Most Asian currencies were little changed on Friday as investors weighed the political situation in the United States and waited for developments on the US-China trade war front.
A whistle-blower report released on Thursday said US President Donald Trump not only attempted to solicit Ukraine’s interference in the 2020 US election for his political benefit, but that the White House tried to “lock down” evidence about that conduct.
Investors are also looking for hints of progress in Sino-US trade relations ahead of talks next month to see if the two economies could clinch a deal to end the protracted trade war.
China’s top diplomat said China was willing to buy more US products, and said trade talks would yield results if both sides “take more enthusiastic measures” to show goodwill and reduce “pessimistic language” in their tariff dispute.
Sim Moh Siong, a FX strategist at Bank of Singapore, said he sees a holding pattern for emerging Asian currencies, amid competing factors of trade developments and US political issues.
“Investors are not sure what the dominant issue next week will be,” he added.
The Philippine peso leapt 0.5 percent, making it the top gainer in the region. The central bank cut interest rates for a third time as expected on Thursday, and indicated that future cuts would be data-dependent.
The South Korean won edged lower.

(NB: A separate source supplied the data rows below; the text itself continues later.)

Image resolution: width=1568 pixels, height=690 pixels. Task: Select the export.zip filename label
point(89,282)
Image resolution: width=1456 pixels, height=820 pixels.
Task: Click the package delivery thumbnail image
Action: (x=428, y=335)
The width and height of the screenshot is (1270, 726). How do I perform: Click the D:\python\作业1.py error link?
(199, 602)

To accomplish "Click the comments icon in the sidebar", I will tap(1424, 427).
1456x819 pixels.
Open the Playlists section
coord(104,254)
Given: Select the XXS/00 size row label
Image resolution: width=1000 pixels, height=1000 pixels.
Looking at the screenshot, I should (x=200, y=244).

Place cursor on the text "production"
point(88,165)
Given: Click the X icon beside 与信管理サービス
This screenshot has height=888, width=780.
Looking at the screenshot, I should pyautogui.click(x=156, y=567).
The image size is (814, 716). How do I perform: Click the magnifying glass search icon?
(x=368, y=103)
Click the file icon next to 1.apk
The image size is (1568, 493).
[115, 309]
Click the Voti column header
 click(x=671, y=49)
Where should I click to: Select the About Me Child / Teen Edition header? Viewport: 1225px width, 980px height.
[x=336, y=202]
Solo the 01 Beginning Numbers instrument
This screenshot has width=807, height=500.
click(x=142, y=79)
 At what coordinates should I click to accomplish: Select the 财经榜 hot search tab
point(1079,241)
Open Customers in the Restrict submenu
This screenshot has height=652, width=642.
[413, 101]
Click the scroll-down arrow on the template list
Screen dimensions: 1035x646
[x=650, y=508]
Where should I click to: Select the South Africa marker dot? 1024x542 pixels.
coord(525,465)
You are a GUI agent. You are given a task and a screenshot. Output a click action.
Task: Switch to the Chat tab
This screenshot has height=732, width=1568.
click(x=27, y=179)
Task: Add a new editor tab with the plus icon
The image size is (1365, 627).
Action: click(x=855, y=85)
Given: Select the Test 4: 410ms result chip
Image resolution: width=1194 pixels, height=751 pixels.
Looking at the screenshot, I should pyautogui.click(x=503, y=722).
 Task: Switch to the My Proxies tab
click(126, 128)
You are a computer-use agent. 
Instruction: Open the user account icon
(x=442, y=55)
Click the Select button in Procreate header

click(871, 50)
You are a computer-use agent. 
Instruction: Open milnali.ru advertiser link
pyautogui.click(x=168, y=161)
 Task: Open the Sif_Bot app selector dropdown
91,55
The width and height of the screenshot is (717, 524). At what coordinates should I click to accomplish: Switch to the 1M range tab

South Korean exports are seen contracting for the 10th consecutive month in September, although at a slower pace, according to a Reuters poll. The data is expected on Tuesday.
The prolonged Sino-US trade war and uncertainty about a recovery in the semiconductor industry continue to weigh on the South Korean economy.
The Indonesian rupiah was steady. Officials on Thursday said the government might allow its 2019 fiscal deficit to widen further than 1.93 percent of gross domestic product to maintain growth momentum.
The Malaysian ringgit strengthened 0.2 percent after index provider FTSE Russell retained Malaysian government bonds on its World Government Bond Index.
The FTSE gave the country six months to try and improve liquidity to avoid eviction from the index, and said it will provide another update after an interim review in March.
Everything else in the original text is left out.